The Maid is a mystery/thriller set in the Regency Grand Hotel, where Molly the Maid blends into the background, existing in plain sight but largely invisible. The exposition is promising because a hotel maid is often forgotten, or at most reduced to a passive observer, when she’s a resilient and intelligent protagonist with her own judgements, aspirations, and secrets. A character worth exploring. She’s the person who empties the trash, tosses out hidden receipts, tidies belongings, and who learns so much about a someone else, while hidden under professional invisibility. She can tell if her guest slept in their sheets, alone or with someone else.

Molly is a special girl though, in the sense that she struggles with social skills, misreads intentions, takes things extremely literally, and is labelled as a bit of an oddball by her fellow coworkers. I don’t think this first-person description of Molly was done badly, but it was exhausting to read. Sometimes she has reactions and thoughts that are so stubborn that we as the reader have to try to separate her personal take from what’s actually going on, and search for unspoken cues in the room.

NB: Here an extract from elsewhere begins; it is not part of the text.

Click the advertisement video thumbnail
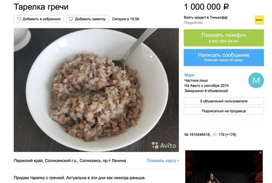 click(224, 167)
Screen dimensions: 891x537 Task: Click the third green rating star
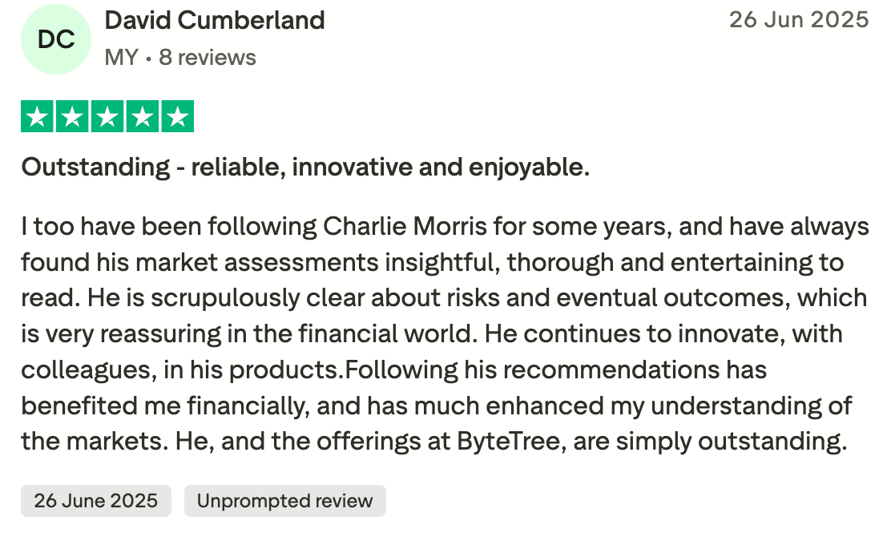pyautogui.click(x=107, y=116)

The book progresses as a murder of a prominent hotel guest is discovered, and Molly is swivelled into the centre of the case. The plot is pretty clear. The first few chapters open up the case and the murder unfolds. The latter half tidies it up cleanly, with only half a dozen of major characters entering and exiting, and only a quarter of characters ever under the scrutiny of suspicion. Finally, the case is carefully unwrapped again and tidied up. The author left crumbs of a surprise in the epilogue, for an extra crunch to blindside the reader, which also added to the depth and complexity of the characters. But to me, the story felt juvenile because it’s so cleanly cut out. Molly’s strong propensity to attempt to do the “right” thing all the time and avoid the “wrong” intensifies this. Congrats to Nita for a refreshing debut as an emerging Canadian author! The marketing of this book was done exceptionally well. but was a filler book for me.

Onwards to the next read.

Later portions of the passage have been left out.